I've been sitting here, trying to think of what to say about being a working mom, which I have been now for over seven months. It's something I'd like to talk about more in this space; I think it's as an important topic as finances to talk honestly about. At the same time I've been doing this for such a short amount of time and I'm always finding new dimensions, both the challenging and the rewarding.
I will say this: It's hard to face the demands of work and the expectations of others when being a mama and everything in my home world are my top priorities.
But also: At the same time, working challenges and engages me in ways that are different and that are important to being me and that fulfillment makes me a better mama. I feel really proud of myself both as a mama to Dashiell and partner to Chris and also for the ways I contribute at my job and the financial contribution I make to our family.
And this: Connecting with other working moms has been the number one thing that continues to buoy me and is something I feel very passionate about. Finding other working moms that you can talk to about the good and the tough is the best advice I would give to other working moms or moms about to go back to work.

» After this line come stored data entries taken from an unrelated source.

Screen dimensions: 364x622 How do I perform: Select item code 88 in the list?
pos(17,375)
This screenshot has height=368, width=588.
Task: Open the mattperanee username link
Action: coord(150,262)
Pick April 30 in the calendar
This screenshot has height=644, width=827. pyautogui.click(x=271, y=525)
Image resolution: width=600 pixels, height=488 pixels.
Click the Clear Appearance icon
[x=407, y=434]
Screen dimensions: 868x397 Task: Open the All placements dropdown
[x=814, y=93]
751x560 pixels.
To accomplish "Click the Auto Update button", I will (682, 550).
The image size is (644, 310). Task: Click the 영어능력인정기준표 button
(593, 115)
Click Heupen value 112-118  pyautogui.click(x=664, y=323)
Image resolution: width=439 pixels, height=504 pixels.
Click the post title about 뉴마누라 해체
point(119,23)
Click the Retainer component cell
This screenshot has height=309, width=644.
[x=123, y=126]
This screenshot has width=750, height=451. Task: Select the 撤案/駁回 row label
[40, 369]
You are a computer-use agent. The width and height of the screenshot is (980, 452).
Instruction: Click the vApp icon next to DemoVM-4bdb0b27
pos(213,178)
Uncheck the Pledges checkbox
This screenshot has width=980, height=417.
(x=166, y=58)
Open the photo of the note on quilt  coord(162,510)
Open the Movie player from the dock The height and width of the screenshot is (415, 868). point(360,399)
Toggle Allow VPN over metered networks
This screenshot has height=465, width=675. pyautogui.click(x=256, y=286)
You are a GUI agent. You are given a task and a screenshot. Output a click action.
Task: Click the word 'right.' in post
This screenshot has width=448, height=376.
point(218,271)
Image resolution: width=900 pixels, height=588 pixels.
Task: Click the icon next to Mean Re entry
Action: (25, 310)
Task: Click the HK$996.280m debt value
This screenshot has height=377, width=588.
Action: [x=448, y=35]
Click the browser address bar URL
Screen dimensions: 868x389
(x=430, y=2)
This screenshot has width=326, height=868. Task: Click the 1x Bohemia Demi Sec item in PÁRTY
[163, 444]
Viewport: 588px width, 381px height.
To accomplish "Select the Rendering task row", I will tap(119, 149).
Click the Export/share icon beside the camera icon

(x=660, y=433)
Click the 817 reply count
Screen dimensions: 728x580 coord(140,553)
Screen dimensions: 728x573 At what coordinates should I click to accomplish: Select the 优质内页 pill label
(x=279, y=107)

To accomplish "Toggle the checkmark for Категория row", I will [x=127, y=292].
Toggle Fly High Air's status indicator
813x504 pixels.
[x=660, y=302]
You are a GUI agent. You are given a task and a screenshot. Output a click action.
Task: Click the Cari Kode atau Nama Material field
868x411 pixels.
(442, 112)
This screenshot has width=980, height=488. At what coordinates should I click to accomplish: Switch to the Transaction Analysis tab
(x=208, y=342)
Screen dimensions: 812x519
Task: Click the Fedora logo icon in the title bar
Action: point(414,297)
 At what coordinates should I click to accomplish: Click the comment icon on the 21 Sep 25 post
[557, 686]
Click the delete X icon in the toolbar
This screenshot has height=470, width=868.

A few months ago I was talking to a colleague who is also a full time working mom. She has a young son and gave birth to a second son a few months before I had Dash. I told her I felt like I was starting to get the hang of being a working mom and asked her if you ever fully get used to it. "You never get used to it," she said, "you just adapt."
After seven months back at work, since Dash was twelve weeks old, I do feel that I am adapting. It was hard to go back to work when Dashiell was 12 weeks old. Really, really hard. But lately I'm feeling like we've found our routine and many days I actually enjoy it. I enjoy my time commuting with Chris or listening to podcasts if I'm alone. I enjoy working productively at my desk, having uninterrupted hours to work and interacting with my colleagues. I enjoy the feeling of accomplishment from completing a project that contributes to an organization that I believe in. At the same time I can't wait to get to Dashiell at the end of each day and I wish that I was not away from him for so many hours.
Even though it was hard to go back to work and I wish that I could have taken off more than 12 weeks I don't regret working and I don't wish that I was staying home full time. Before I had Dashiell I wasn't sure how committed I would feel to my blog once he was born. I've been surprised to find that I feel more committed to it and approach it more seriously now more than ever. I've even taken on additional creative projects like developing an e-course and recording a podcast. All of this has made me realize that I love to work and to create and that I will always have a dimension of work outside of motherhood in my life.
I feel like this is a bit rambling and that there are so many more things to say! But for now I will say: I'm seven months into being a working mom and I'm adapting.